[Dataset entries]
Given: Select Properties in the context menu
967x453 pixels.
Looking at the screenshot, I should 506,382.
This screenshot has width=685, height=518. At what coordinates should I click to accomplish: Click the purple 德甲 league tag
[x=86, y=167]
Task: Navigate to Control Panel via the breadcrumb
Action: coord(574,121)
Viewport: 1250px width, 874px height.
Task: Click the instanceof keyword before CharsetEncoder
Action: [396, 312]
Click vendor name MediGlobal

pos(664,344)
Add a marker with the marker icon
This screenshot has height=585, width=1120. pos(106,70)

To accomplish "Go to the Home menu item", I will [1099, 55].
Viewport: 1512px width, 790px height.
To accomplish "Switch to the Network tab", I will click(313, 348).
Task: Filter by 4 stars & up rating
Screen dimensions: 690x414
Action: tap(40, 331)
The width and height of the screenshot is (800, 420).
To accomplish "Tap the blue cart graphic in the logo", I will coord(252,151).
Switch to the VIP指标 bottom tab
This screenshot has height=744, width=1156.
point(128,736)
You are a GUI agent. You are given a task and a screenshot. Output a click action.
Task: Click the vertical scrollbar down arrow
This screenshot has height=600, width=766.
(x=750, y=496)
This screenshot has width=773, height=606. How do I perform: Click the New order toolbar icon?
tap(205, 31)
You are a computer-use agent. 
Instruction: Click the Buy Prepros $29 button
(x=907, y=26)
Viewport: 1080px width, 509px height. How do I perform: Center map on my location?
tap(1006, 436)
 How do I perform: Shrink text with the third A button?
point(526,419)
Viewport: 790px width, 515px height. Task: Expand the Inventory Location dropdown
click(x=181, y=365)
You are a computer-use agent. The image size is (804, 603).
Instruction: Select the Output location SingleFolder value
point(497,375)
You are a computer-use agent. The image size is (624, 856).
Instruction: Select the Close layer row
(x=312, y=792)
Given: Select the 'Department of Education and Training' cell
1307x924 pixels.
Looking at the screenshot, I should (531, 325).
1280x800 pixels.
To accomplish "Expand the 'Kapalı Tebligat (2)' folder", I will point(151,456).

Work required:
Transcribe the full set of records without altering a single character.

Problem solution:
Given: Select Properties in the context menu
967x453 pixels.
Looking at the screenshot, I should 506,382.
This screenshot has width=685, height=518. At what coordinates should I click to accomplish: Click the purple 德甲 league tag
[x=86, y=167]
Task: Navigate to Control Panel via the breadcrumb
Action: coord(574,121)
Viewport: 1250px width, 874px height.
Task: Click the instanceof keyword before CharsetEncoder
Action: [396, 312]
Click vendor name MediGlobal

pos(664,344)
Add a marker with the marker icon
This screenshot has height=585, width=1120. pos(106,70)

To accomplish "Go to the Home menu item", I will [1099, 55].
Viewport: 1512px width, 790px height.
To accomplish "Switch to the Network tab", I will click(313, 348).
Task: Filter by 4 stars & up rating
Screen dimensions: 690x414
Action: tap(40, 331)
The width and height of the screenshot is (800, 420).
To accomplish "Tap the blue cart graphic in the logo", I will coord(252,151).
Switch to the VIP指标 bottom tab
This screenshot has height=744, width=1156.
point(128,736)
You are a GUI agent. You are given a task and a screenshot. Output a click action.
Task: Click the vertical scrollbar down arrow
This screenshot has height=600, width=766.
(x=750, y=496)
This screenshot has width=773, height=606. How do I perform: Click the New order toolbar icon?
tap(205, 31)
You are a computer-use agent. 
Instruction: Click the Buy Prepros $29 button
(x=907, y=26)
Viewport: 1080px width, 509px height. How do I perform: Center map on my location?
tap(1006, 436)
 How do I perform: Shrink text with the third A button?
point(526,419)
Viewport: 790px width, 515px height. Task: Expand the Inventory Location dropdown
click(x=181, y=365)
You are a computer-use agent. The image size is (804, 603).
Instruction: Select the Output location SingleFolder value
point(497,375)
You are a computer-use agent. The image size is (624, 856).
Instruction: Select the Close layer row
(x=312, y=792)
Given: Select the 'Department of Education and Training' cell
1307x924 pixels.
Looking at the screenshot, I should (531, 325).
1280x800 pixels.
To accomplish "Expand the 'Kapalı Tebligat (2)' folder", I will point(151,456).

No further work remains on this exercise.